寡婦を「巣立ち」させる方法: 儀礼をめぐる二つの問題系

html 化 05/1995
最終更新 21/09/1997

要旨

本論は、ケニア海岸地方のドゥルマで服喪の最終日に死者の配偶者に対してなされる「巣立ち」と呼ばれる一連の手続きを例にとって、儀礼を主題化する際の二つの問題系を正確に取り出すことを目的としている。それらこそ、ある一連の行為を「儀礼的」に見せるものに他ならない。先ず第一は、一連の行為とそれが行なわれるコンテキストとのある種の不整合--内在的な論理的合理的なつながりの欠如--であり、もう一つが儀礼的諸行為が特定のコンテキストを超えて他のさまざまな慣行や事物とのあいだにとりむすぶ意味論的と呼んでよいような類比的(アナロジー的)諸関係の存在である。

目次

  1. はじめに
  2. 「巣立ち」
  3. 決まったやり方の無根拠性
  4. 儀礼における「象徴的」秩序
  5. 結語
  6. 註釈
  7. 参考文献

はじめに

人類学が儀礼と呼んで研究対象としていたものは、やり方の決まった行為--規約的行為--のスペクトラムにおける特異点、行為の規約性がまさに噴出しようとするそばから自然に再び塗りこめられていくような、特殊な均衡点の近傍に成立した問題領域に対応している。この問題領域の性格をもう少し明確な形でとらえる必要がある。

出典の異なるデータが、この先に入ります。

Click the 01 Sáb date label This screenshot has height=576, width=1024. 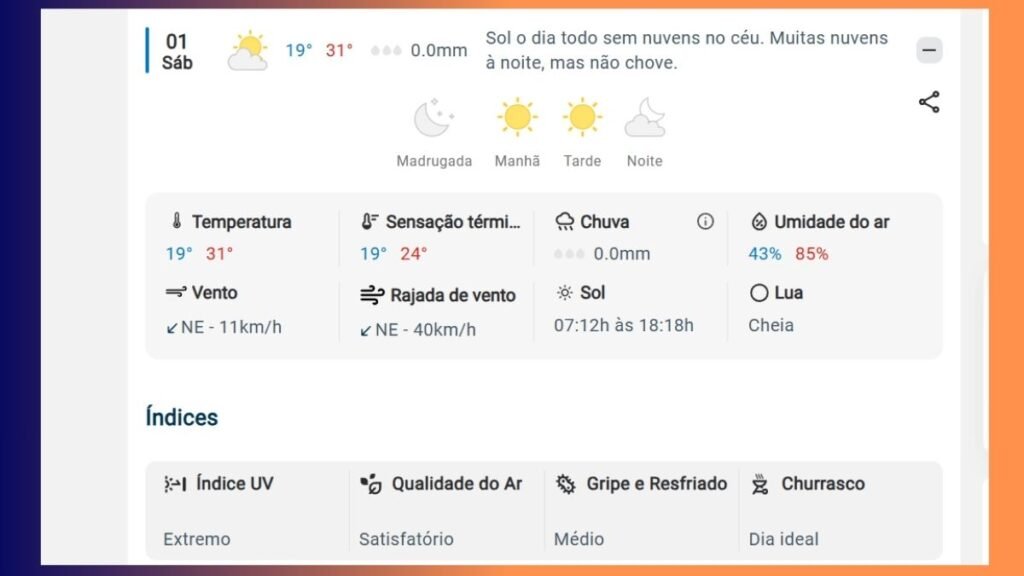[177, 52]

それぞれの研究者が儀礼をどのように定義したとしても、誰もがそれを「儀礼」と呼ぶことに同意するであろうような、一切の曖昧さのない例をとりあげよう。ここでは儀礼は直接観察された単一の機会についての記述ではなく、その儀礼についてなされたさまざまな説明のなかで述べられ、かつ実際の執行の観察によって確認できた手続きを記述するという形で提示する。語られた儀礼の手順--しかるべきやり方として語られたものであれ、実際の出来事の経緯に対するコメンタリーの形で語られたものであれ--と実際に執行されたそれとの関係、儀礼の手順に関する知識の変異などは、ここでの関心の焦点ではない。儀礼一般の問題領域を明確化するために選ばれた一事例にすぎないからである。

巣立ち

例として、死の処理の締めくくりに行われる手続きの一つとして行なわれる「巣立ちすること、飛び立たされること(ku-uruswa)」と呼ばれるものを取り上げよう。その日は「なまの(未熟な)弔い(hanga itsi)」と呼ばれる服喪期間の最終日に当たり(註1)、埋葬後数日間にわたって(さまざまな禁止に加えて)水浴び(koga)を慎んでいた死者の近親者たちが、初めて水浴びを行う日でもある。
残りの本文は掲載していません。